Dataset records
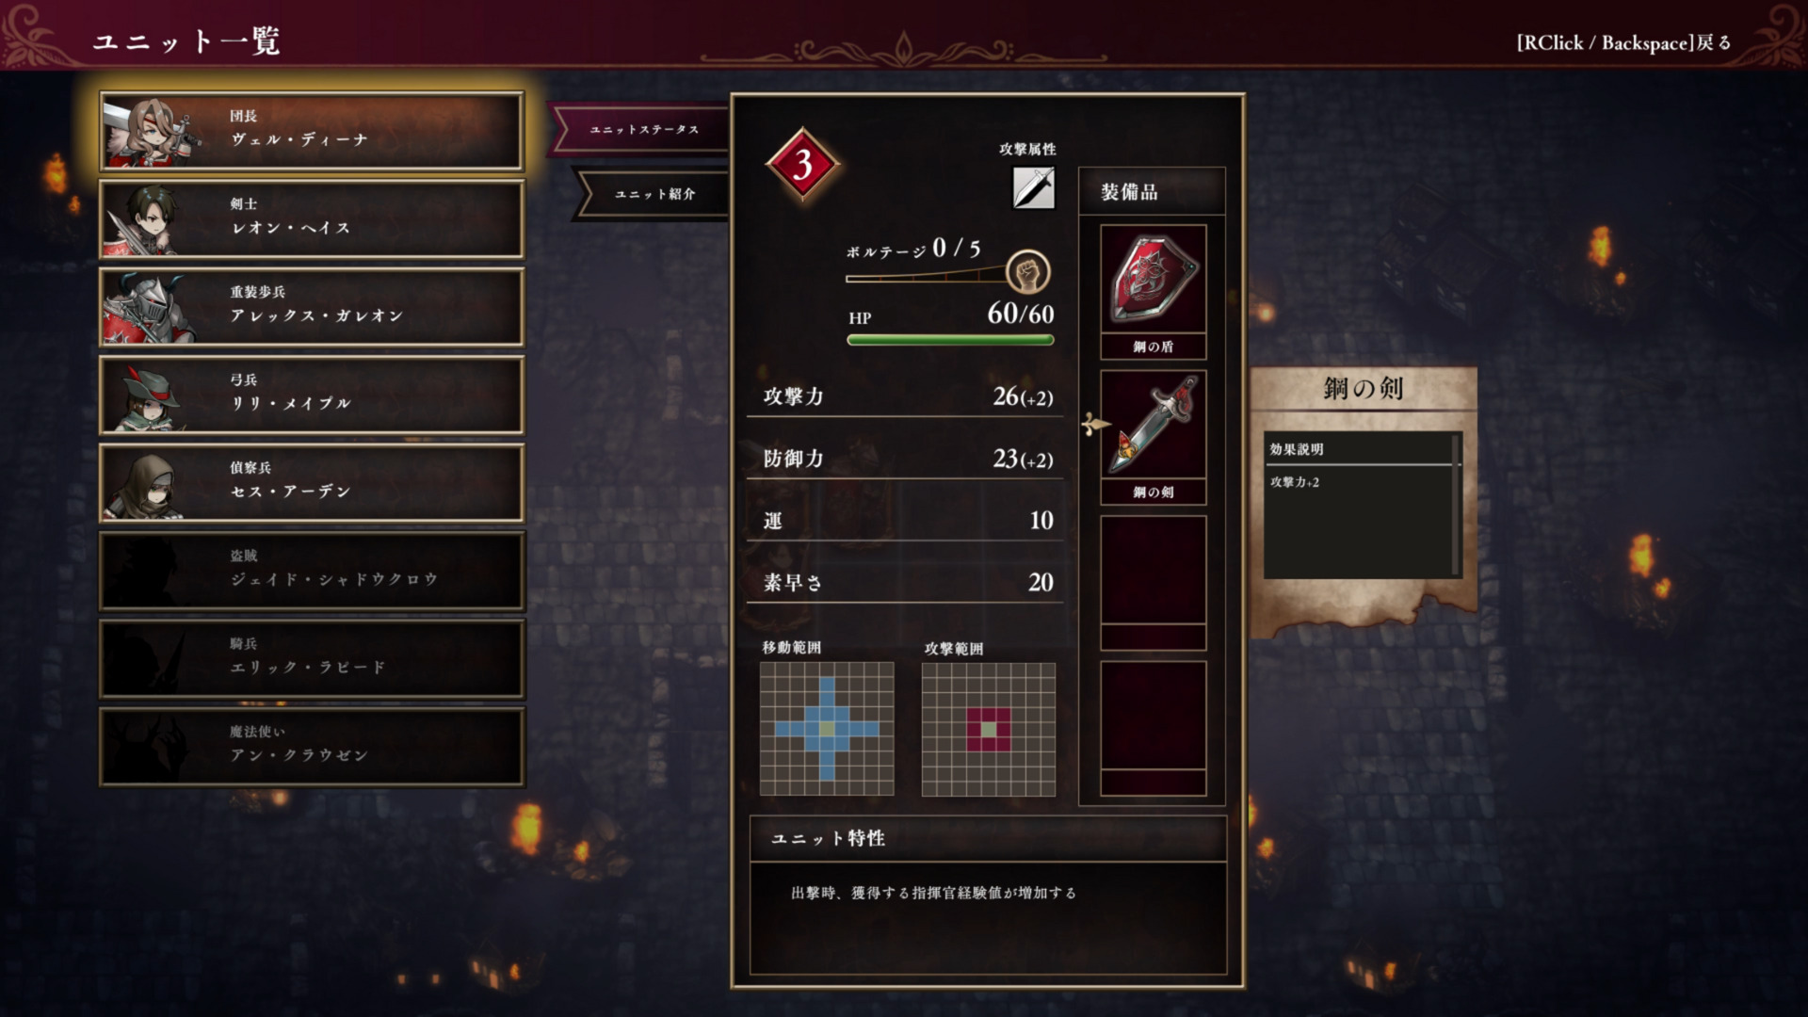This screenshot has height=1017, width=1808.
Task: Select the 鋼の剣 sword equipment icon
Action: (x=1154, y=425)
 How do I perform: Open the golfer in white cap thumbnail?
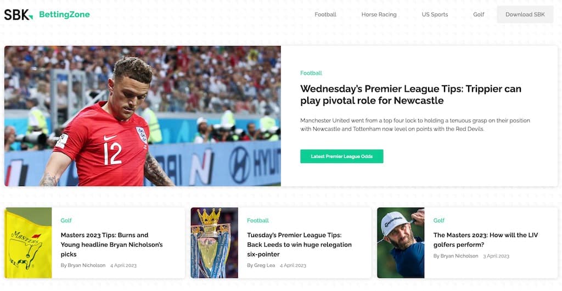tap(401, 243)
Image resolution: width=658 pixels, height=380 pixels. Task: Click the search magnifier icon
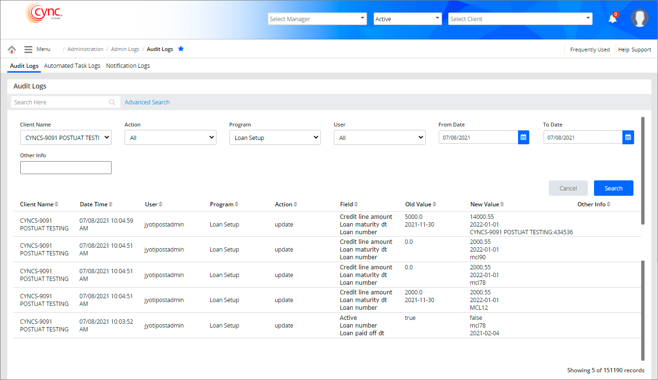112,102

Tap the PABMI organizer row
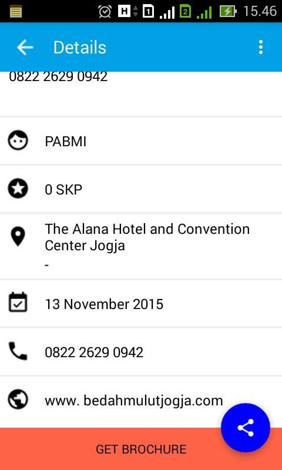click(x=141, y=141)

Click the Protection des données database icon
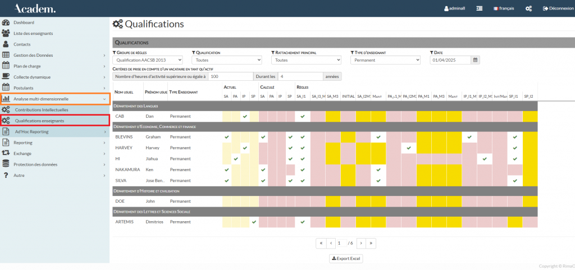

*Instructions to follow:*
Above are the records; set down exactly the lines from the line containing "How do I perform: Open" through their last line, leaving every picture out.

*Solved problem:*
 How do I perform: Open the golfer in white cap thumbnail?
tap(401, 243)
Image resolution: width=658 pixels, height=380 pixels. Task: Click the search magnifier icon
112,102

Tap the PABMI organizer row
click(x=141, y=141)

Click the Protection des données database icon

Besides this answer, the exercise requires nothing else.